## YOUR INSTRUCTIONS
From the entries below, please output exactly the lines starting at the one containing "Click the Acessar Site button" and ending at the one containing "The width and height of the screenshot is (1435, 771).", both included.

## DATA TO EXAMINE
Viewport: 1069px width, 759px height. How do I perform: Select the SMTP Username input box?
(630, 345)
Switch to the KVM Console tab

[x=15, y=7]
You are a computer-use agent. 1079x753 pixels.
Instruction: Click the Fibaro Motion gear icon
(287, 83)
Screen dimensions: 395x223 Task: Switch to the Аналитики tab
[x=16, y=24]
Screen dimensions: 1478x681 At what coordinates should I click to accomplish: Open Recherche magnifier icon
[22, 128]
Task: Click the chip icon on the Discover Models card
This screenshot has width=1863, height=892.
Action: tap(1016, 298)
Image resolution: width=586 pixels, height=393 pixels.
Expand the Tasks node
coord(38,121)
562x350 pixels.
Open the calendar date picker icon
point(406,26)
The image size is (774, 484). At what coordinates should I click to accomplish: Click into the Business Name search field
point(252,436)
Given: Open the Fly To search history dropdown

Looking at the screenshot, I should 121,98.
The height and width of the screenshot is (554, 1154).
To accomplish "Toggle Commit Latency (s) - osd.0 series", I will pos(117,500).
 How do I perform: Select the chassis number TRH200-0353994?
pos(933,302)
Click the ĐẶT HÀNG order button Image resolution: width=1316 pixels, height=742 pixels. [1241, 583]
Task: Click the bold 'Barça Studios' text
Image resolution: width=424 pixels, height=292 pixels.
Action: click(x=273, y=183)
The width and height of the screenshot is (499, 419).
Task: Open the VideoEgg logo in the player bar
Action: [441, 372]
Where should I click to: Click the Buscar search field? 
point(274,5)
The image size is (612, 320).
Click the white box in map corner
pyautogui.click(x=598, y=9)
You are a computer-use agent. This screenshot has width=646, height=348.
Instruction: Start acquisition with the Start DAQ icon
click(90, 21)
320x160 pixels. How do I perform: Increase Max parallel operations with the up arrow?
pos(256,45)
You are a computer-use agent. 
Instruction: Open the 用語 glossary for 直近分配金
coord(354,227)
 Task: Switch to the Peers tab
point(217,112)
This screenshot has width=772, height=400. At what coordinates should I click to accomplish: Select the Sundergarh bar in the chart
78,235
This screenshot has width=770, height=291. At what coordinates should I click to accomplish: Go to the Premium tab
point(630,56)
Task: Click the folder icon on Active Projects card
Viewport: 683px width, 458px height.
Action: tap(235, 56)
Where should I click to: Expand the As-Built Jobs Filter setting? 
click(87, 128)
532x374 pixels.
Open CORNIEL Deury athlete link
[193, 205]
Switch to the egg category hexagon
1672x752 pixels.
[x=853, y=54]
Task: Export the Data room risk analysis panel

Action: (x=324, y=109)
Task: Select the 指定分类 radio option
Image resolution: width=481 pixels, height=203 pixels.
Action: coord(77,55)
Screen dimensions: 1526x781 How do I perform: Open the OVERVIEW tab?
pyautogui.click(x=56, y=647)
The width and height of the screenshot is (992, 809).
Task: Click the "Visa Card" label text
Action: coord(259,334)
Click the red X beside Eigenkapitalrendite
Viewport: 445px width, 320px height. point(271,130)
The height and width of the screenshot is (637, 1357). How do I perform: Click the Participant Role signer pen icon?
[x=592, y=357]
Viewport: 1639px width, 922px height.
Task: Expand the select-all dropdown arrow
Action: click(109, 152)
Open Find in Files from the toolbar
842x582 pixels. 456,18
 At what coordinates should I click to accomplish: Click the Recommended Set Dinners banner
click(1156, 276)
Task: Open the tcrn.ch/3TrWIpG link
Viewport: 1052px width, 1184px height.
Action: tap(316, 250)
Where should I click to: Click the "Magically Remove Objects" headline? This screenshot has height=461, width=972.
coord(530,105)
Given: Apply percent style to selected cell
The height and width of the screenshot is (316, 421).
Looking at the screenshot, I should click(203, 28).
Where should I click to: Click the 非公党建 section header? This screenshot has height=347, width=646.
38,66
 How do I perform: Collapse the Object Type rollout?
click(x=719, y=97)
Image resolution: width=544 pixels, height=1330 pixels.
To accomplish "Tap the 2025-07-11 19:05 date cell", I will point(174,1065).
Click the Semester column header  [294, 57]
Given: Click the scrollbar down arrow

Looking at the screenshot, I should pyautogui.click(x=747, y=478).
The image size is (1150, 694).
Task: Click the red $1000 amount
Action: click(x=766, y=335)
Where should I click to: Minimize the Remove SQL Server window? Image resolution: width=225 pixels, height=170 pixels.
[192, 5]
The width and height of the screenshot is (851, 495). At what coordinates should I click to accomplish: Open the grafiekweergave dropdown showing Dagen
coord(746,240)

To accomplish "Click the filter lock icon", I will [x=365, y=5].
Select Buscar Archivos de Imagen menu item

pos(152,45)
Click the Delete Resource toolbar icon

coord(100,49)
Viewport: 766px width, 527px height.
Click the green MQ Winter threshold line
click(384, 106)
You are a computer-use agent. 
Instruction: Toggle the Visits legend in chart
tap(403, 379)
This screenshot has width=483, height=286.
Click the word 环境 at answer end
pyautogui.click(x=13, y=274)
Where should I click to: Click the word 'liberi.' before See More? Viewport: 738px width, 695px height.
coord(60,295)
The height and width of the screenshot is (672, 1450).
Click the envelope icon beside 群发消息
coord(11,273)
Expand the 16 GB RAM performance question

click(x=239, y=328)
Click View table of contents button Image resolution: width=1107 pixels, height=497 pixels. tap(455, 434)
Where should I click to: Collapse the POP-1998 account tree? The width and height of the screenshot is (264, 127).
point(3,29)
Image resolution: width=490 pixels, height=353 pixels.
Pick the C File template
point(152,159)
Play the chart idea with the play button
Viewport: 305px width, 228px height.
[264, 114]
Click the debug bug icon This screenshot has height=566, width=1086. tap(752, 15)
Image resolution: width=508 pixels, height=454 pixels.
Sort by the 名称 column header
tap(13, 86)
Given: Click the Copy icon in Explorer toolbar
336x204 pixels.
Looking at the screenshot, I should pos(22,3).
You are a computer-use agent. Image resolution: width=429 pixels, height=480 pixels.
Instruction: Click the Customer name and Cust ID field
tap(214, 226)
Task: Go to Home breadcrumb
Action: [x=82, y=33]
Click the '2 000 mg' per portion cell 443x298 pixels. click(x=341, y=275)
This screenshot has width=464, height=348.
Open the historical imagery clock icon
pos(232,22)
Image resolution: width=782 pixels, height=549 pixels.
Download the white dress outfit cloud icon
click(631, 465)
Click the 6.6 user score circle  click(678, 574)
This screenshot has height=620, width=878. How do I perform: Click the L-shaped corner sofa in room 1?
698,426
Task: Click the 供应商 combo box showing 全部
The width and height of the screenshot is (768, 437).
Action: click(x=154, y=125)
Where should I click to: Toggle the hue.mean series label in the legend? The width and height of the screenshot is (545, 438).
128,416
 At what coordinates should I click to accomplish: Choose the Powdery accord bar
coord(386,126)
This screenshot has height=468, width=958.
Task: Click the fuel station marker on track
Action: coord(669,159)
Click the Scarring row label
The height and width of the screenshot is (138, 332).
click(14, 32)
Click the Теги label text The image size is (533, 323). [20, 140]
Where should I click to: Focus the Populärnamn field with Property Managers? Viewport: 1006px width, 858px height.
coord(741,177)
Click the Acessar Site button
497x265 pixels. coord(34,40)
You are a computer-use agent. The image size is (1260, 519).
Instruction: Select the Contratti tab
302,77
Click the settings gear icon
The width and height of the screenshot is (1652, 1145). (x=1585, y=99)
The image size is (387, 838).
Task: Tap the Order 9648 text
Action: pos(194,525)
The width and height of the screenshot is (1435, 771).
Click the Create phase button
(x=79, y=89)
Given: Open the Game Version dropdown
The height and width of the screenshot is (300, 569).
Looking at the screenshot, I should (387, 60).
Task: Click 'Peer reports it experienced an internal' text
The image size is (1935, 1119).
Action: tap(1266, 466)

## ANSWER TO THIS PROBLEM
Click the Acessar Site button
497x265 pixels. coord(34,40)
You are a computer-use agent. The image size is (1260, 519).
Instruction: Select the Contratti tab
302,77
Click the settings gear icon
The width and height of the screenshot is (1652, 1145). (x=1585, y=99)
The image size is (387, 838).
Task: Tap the Order 9648 text
Action: pos(194,525)
The width and height of the screenshot is (1435, 771).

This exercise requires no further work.